By agreeing to settle for $211 million less than it had requested, Duke has made clear that it had originally sought to overcharge customers by that much year after year. We have no confidence that Duke isn’t getting away with millions more in unallowable expenses that would be locked in each year if the settlement is approved by the Commission.
This is the third time in four years that Duke has asked for millions in inappropriate charges, then split the difference with regulators – and the rates go up each time. The settlement, if approved, would grant an overall rate increase of about 5 percent.
Duke is clearly gaming the system by asking for twice as much as it wants, and the Public Staff is playing along by giving them half in every rate case. This deal is not good government and undermines the public’s confidence that rates are determined in a fair and transparent way.
“Seniors have been showing up at NCUC public hearings because they cannot afford annual utility increases that threaten their health and economic security. By settling before the hearings in June and July, the Public Staff is signaling that their concerns mean very little,” said AARP State Director Doug Dickerson today.
The case will still go to evidentiary hearings on July 8, but the settlement prejudices the case because the Commission routinely sides with the Public Staff.
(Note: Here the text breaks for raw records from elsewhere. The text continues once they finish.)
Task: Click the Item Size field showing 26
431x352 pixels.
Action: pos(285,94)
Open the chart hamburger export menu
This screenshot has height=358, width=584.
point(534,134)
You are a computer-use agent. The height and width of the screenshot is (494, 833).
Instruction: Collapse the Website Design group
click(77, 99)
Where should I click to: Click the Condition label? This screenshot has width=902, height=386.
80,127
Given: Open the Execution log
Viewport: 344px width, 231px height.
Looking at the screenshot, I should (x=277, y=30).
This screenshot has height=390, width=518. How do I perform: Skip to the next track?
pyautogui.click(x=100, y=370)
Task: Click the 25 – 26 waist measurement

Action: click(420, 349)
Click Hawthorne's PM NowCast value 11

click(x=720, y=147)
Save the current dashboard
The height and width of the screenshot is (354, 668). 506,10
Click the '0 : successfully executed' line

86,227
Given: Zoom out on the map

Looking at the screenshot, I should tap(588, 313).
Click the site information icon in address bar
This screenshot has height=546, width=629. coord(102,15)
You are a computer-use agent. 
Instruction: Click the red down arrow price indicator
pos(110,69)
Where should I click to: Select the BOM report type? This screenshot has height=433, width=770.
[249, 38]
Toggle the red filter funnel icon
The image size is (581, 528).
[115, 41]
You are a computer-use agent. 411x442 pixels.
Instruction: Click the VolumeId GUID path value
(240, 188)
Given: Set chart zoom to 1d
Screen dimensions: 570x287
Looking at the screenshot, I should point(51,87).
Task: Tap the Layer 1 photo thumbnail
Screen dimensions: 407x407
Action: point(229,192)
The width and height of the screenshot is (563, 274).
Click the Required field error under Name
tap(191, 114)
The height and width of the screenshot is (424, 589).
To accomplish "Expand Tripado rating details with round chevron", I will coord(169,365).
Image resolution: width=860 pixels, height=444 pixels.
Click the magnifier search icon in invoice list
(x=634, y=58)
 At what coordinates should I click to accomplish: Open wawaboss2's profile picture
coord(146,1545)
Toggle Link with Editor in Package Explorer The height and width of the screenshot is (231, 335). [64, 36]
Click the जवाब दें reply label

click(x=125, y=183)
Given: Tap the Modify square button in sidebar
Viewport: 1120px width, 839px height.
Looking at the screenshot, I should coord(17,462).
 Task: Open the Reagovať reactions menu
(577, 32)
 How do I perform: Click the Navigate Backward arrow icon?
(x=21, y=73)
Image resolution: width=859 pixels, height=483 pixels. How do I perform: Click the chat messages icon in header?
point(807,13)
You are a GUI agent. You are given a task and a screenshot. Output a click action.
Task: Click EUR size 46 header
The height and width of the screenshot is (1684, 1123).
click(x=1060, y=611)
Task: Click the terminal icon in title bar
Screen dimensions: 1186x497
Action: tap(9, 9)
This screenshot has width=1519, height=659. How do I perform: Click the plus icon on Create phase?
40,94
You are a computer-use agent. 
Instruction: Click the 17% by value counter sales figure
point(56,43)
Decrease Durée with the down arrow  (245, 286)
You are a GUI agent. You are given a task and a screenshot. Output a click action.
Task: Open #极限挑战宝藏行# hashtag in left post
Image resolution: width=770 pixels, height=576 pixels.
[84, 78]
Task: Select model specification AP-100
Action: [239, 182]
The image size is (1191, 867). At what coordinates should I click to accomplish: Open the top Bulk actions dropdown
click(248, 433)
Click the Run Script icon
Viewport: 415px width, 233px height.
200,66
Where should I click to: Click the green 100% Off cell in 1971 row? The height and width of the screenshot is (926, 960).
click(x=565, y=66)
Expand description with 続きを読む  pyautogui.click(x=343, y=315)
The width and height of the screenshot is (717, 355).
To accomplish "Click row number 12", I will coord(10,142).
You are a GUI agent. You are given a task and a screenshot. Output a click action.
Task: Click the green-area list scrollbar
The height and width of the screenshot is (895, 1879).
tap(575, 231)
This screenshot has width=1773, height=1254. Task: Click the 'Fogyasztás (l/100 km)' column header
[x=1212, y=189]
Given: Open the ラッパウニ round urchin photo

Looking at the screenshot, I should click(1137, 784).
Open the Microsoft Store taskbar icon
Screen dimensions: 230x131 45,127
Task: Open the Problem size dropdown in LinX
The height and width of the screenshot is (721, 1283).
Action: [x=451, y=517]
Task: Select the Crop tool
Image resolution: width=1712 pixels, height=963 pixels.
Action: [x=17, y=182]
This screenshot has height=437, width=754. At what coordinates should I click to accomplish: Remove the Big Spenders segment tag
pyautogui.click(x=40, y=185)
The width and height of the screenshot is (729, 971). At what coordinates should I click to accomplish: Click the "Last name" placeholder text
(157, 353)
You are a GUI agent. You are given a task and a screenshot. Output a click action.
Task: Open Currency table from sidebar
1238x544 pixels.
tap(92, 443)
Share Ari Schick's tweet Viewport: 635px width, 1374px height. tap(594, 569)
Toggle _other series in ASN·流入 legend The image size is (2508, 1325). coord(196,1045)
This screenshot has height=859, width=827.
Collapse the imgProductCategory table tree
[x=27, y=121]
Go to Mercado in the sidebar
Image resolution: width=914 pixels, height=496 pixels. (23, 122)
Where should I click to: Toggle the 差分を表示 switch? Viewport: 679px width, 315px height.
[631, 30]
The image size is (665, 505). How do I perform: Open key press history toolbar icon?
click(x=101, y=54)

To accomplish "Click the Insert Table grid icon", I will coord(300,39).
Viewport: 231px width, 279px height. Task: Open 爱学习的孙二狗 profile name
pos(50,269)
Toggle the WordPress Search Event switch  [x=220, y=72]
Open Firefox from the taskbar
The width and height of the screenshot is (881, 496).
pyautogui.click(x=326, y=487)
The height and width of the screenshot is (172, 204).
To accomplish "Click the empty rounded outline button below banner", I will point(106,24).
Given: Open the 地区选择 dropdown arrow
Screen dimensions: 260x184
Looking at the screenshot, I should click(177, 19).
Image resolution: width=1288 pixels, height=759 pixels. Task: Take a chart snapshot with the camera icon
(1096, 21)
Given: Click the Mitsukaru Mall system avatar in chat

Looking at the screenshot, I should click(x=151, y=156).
The Public Staff is essentially saying “we don’t need to hear from the consumers, nor their experts, nor await cross examination of Duke witnesses.”
That’s a lousy way to regulate a giant corporate utility.
In cutting the deal, the Public Staff also abandoned its decades-long and vigorous opposition to Duke’s method of shifting generation costs onto small customers by basing the entire year’s expenses on the single hottest hour. That allocation method, which is rarely used across the nation, allows Duke to practically give power to the largest users, thus driving up demand and perpetuating the utility’s argument to build expensive power plants that otherwise would not be needed. Meanwhile, households, small businesses and local governments get hit with continuing rate hikes.
As interveners in the case, both Greenpeace and NC WARN – and other entities – have been furiously combing through thousands of documents and will make initial filings by Monday.
Backroom deal-making – with all other parties locked out – is exactly what makes people resent the government. We are determined to work harder than ever for the public’s actual interests: affordable rates and clean, efficient energy.